• TASK DETAILS:
Leaving the images aside, transcribe all the data below exactly.

^^^^

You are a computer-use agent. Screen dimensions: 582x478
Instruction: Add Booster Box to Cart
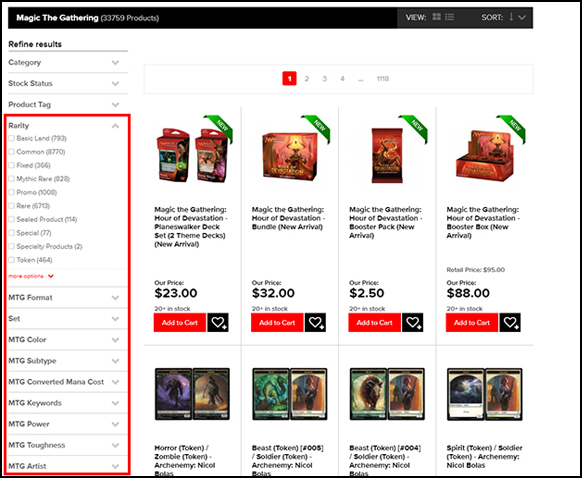(472, 323)
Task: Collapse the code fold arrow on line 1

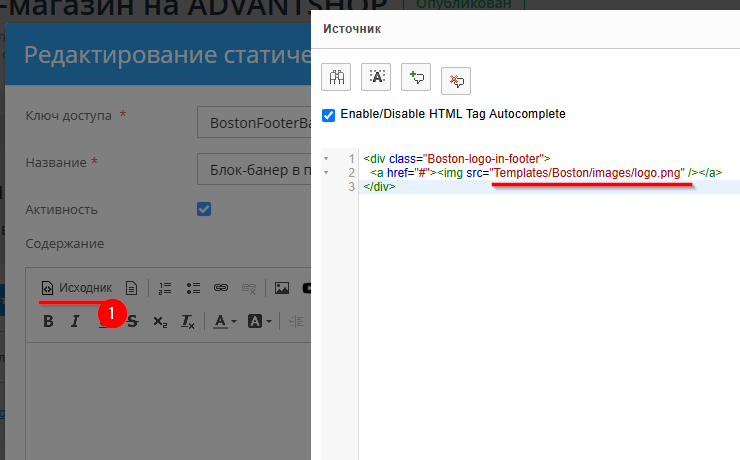Action: (326, 159)
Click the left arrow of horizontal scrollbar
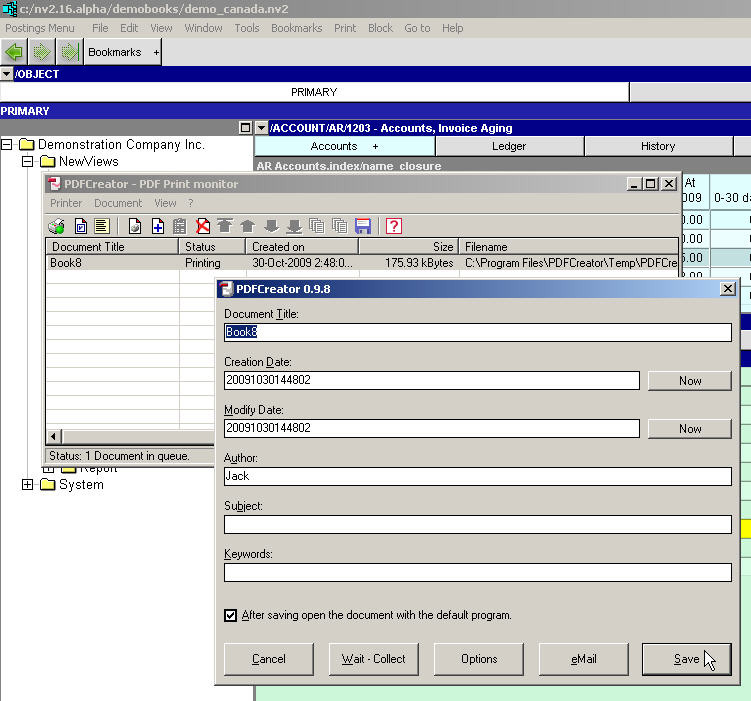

^^^^

• FINAL ANSWER:
You are a computer-use agent. Screen dimensions: 582x478
Instruction: Add Booster Box to Cart
(472, 323)
Task: Collapse the code fold arrow on line 1

Action: (326, 159)
Click the left arrow of horizontal scrollbar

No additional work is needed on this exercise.